Today, we take the next step: using the output from this model to make actual trades on Kalshi, a prediction market platform where users can trade on the outcome of events. As a first step, we will send the model results as an email for manual trading.
Manual trading
I like to begin any automated trading strategy by doing some manual trading. This lets you pick up some intuition on how the market acts and can inform any automated trading strategies we may use. For example, in this TSA traffic market, we can show that TSA traffic is generally lower the first few days of the week. Do market participants pick up on this as well? or do they think of things more Year over Year and care more about the percentage change since last year to predict the final week’s traffic. Manually trading for a few weeks gives us the opportunity to pick out trends like this one.
Setting up our prediction system for manual trading will involve:
1. Set up AWS infrastructure to automate prediction notifications
2. Create process to scrape recent TSA data
3. Generate predictions for next week
4. Email results to make manual buy-sell decisions
By the end of this post, you’ll have a practical understanding of how to leverage your predictive model to potentially generate profits on Kalshi.

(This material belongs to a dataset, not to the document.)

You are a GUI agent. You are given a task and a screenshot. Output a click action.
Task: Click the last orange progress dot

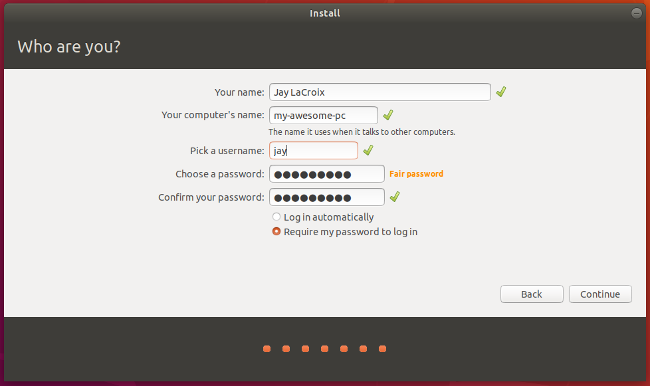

Note: I link to Kalshi with my referral link. We each get $25 if you sign up and make a certain number of trades with this link.
Architecture
Our process will consist of the following components
1. Lambda function to turn on/off our EC2 instance
This step is just a money-saving task. Our EC2 instance costs money whenver it’s active. The purpose of this lambda function is to optimize the time when our EC2 instance is turned on. Since we only need our instance for <30 mins/day, it doesn’t make sense to pay for it to be on for 24 hours. Here is a good post on how to do this in depth
2. EventBridge handles scheduling of the Lambda function
Eventbridge lets us set up a schedule to kick off our lambda function at the same time every day.
3. EC2 instance is where the code is executed
EC2 is an AWS service to provide on-demand compute. This is where most of our work will take place.
4. Python scripts living on EC2 instance to scrape data and generate predictions
This is the python code we have been working on in the past few posts. We pull our git repo down to our EC2 instance and are able to execute this code within cron jobs at the specified intervals. This is how we scrape the TSA data daily and generate new predictions.
5. AWS SES allows us to send prediction results to email
We don’t want to log in to our EC2 instance every morning and check a file to see our most recent predictions. Instead, we simply use AWS SES to email us the results every morning. That way, we can just check our email to see what our algorithm expects for the next week.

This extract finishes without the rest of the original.